Williams announced that he would be wearing No. 38 at the start of the 2008 season because that was the number he wore in college and also "8" in the Bible signifies a new beginning. Teammate Greg Ellis, speaking on Sirius NFL Radio, said that Williams told him he felt like he did not fit in head coach Wade Phillips' defensive scheme.
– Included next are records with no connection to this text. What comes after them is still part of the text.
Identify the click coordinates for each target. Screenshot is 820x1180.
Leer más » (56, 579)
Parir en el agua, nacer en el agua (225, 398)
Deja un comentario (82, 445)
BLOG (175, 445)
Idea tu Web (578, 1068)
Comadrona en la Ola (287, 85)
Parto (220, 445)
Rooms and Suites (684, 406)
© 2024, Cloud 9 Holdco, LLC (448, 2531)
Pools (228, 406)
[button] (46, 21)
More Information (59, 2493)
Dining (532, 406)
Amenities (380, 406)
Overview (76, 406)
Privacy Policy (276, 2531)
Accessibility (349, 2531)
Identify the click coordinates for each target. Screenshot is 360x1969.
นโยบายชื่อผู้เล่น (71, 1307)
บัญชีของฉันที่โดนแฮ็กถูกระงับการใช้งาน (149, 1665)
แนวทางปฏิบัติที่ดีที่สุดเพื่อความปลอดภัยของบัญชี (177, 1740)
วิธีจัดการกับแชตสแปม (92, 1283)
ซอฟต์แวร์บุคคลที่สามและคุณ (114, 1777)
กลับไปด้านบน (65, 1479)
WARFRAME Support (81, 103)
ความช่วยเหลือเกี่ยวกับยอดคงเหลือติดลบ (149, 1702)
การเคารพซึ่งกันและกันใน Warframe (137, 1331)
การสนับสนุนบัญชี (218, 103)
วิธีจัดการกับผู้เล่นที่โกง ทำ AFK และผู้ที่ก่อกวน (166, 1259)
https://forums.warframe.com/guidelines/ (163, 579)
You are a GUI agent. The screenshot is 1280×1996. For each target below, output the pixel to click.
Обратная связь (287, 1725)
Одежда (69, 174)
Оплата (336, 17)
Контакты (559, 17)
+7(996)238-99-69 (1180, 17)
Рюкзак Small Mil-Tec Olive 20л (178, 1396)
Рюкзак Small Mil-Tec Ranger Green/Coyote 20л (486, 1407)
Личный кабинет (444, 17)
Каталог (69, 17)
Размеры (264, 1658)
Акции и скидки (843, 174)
Ellis added he was bothered by the way Williams had been isolating himself from other Cowboys, and Williams "just doesn't fit what's going on here in Dallas right now." The Cowboys hired new DBs coach Dave Campo, hoping this would help Williams create more turnovers, after Williams failed to achieve any sacks or forced fumbles since 2005.

Williams broke his forearm in the second game of the year against the Philadelphia Eagles. He missed four games, then on his first game back against the St. Louis Rams, he refractured the same forearm and was forced to miss the entire season on injured reserve.

On October 14, 2008, the Cowboys acquired wide receiver Roy E. Williams from the Detroit Lions, making the two Pro Bowl players with identical names teammates.

On March 5, 2009, the Cowboys released Williams, per his request.

===Cincinnati Bengals===
Williams signed with the Cincinnati Bengals on May 6, 2009.

He was placed on season-ending injured reserve on November 13, 2009, due to a forearm fracture after recording 28 tackles. On March 13, 2010, Williams signed a one-year contract to stay with the Bengals. He recorded 59 tackles, a sack, and an interception of Ben Roethlisberger that year.

===NFL statistics===

| Year | Team | GP | TOTAL | SOLO | AST | SACK | FF | FR | FR YDS | INT | IR YDS | AVG IR | LNG IR | TD | PD |
|---|---|---|---|---|---|---|---|---|---|---|---|---|---|---|---|
| 2002 | DAL | 16 | 99 | 88 | 11 | 2.0 | 3 | 3 | 0 | 5 | 90 | 18 | 85 | 2 | 8 |
| 2003 | DAL | 16 | 72 | 55 | 17 | 2.0 | 2 | 1 | 0 | 2 | 69 | 35 | 39 | 0 | 8 |
| 2004 | DAL | 16 | 98 | 73 | 21 | 0.0 | 1 | 0 | 0 | 2 | 53 | 27 | 33 | 0 | 10 |
| 2005 | DAL | 16 | 81 | 69 | 12 | 2.5 | 3 | 1 | 0 | 3 | 52 | 17 | 46 | 1 | 10 |
| 2006 | DAL | 16 | 62 | 52 | 10 | 0.0 | 0 | 2 | 0 | 5 | 33 | 7 | 27 | 0 | 14 |
| 2007 | DAL | 15 | 95 | 73 | 19 | 0.0 | 0 | 1 | 0 | 2 | 10 | 5 | 10 | 0 | 5 |
| 2008 | DAL | 3 | 6 | 4 | 2 | 0.0 | 0 | 0 | 0 | 0 | 0 | 0 | 0 | 0 | 0 |
| 2009 | CIN | 4 | 28 | 19 | 9 | 0.0 | 0 | 0 | 0 | 0 | 0 | 0 | 0 | 0 | 2 |
| 2010 | CIN | 12 | 59 | 38 | 21 | 1.0 | 0 | 3 | 1 | 1 | 0 | 0 | 0 | 0 | 1 |
| Career |  | 114 | 601 | 471 | 122 | 7.5 | 9 | 11 | 0 | 20 | 307 | 15 | 85 | 3 | 58 |

===Retirement===
On August 24, 2011, Williams announced his retirement, taking a job as a sideline reporter for Oklahoma Sooners football games. He also appeared on the television show Storage Wars: Texas on A&E. He joined the cast in season 1, episode 10 and returned for five episodes in season 2.

==Personal life==
In July 2004, Williams started the Roy Williams Safety Net Foundation which was inspired by his sister Alecia, a single mother raising a young son. The Foundation's purpose is to help ensure low-income single mothers receive support, guidance, and assistance to enhance their quality of life.

Williams was engaged to singer Kelly Rowland for a year. Williams' aunt is Vecepia Towery, the winner of Survivor: Marquesas. Williams has three children with his wife Kristy, whom he has known since middle school.